The presence of flexible structures significantly restricts the mobility of granular materials. For this
reason, a widespread strategy for improving the mechanical strength of granular media is to add a
small amount of flexible fibres to the grains (Maher & Gray, 1990). This strategy has proven effective
in stabilising soils and sand dunes (Sharma et al., 2016; Shukla, 2017), protecting coastlines and
mountain slopes from erosion (Imran et al., 2022), and enhancing the strength of construction
materials such as adobe (Yetgin et al., 2008) and concrete (Anas et al., 2022).

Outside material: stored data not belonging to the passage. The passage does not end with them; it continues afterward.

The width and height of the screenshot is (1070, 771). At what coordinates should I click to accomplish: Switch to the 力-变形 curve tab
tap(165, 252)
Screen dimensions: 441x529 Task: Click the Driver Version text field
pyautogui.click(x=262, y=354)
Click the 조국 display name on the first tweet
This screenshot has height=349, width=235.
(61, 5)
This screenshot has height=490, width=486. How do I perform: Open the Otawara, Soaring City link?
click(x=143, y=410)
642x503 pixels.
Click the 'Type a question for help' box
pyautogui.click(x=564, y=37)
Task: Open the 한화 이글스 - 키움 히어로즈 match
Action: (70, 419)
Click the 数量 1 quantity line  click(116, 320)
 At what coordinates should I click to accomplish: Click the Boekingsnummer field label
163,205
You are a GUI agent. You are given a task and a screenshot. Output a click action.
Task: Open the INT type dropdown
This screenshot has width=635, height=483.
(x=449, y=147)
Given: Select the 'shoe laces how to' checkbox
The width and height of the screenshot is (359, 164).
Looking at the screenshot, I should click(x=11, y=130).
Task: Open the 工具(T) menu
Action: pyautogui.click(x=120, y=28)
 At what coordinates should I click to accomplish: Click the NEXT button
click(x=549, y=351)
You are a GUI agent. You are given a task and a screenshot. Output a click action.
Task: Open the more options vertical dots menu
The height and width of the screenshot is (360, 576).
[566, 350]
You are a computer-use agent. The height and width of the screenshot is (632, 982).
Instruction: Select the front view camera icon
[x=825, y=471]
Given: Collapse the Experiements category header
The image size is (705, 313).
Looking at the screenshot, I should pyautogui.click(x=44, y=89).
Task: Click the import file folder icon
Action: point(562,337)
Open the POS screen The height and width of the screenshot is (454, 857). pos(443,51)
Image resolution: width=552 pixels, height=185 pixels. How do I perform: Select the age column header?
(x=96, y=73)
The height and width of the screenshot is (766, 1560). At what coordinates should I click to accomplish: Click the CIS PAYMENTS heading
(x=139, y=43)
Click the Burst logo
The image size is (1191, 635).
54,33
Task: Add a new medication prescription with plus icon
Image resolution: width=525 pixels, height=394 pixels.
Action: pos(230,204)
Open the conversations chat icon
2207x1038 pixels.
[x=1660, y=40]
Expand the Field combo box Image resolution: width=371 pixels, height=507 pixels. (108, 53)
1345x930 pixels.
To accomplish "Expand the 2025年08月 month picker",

While the behavior of dry granular materials has been extensively studied over the past decades-
with a well-established physical framework to describe it (see Andreotti et al. (2013) and Forterre &
Pouliquen (2008) for reviews)-the effect of fibres within a granular medium remains poorly
characterised. Investigations of fibre-reinforced granular materials have primarily examined how
fibres influence the static yield strength of the material, largely driven by applications to soil
reinforcement (Zafar et al., 2023). These studies, rooted in soil mechanics, have focused on specific
systems-often involving highly polydisperse particles and fibres with poorly controlled properties,
sometimes complicated by the presence of capillary bridges. As a result, these analyses does not
enable a clear identification of the role of key parameters-such as fibre concentration, aspect ratio
or flexural stiffness-particularly in flow regimes involving significant interaction between fibre
deformation and fibre-grain contacts at the microscopic scale. A unified analytical framework is therefore still
needed to establish the constitutive laws governing the macroscopic behaviour of
grain-fibre mixtures.

The ambition of this PhD thesis is to address these challenges by identifying and quantifying the
influence of key parameters, with the ultimate goal of developing a macroscopic mechanical model
for grain-fibre mixtures.

This project will combine mathematical and numerical modelling, experiments and physical
analyses to study the complex interactions between elasticity and friction at the scale of fibres and
grains, and to assess their influence on the global mechanical properties of the material.
Characterising the microscopic mechanisms that determine the macroscopic properties of the grain-
fibre mixture will enable the development of a homogenised continuous model capable of describing
yield thresholds and internal dissipation through constitutive laws. The implementation of such a
model will provide an effective, robust and validated tool for predicting the behaviour of grain-fibre
mixtures in real-world scenarios while accounting for terrain-specific details at a reasonable cost. In
the long term, this could guide coastal stabilisation campaigns against erosion, as well as efforts to
combat desertification.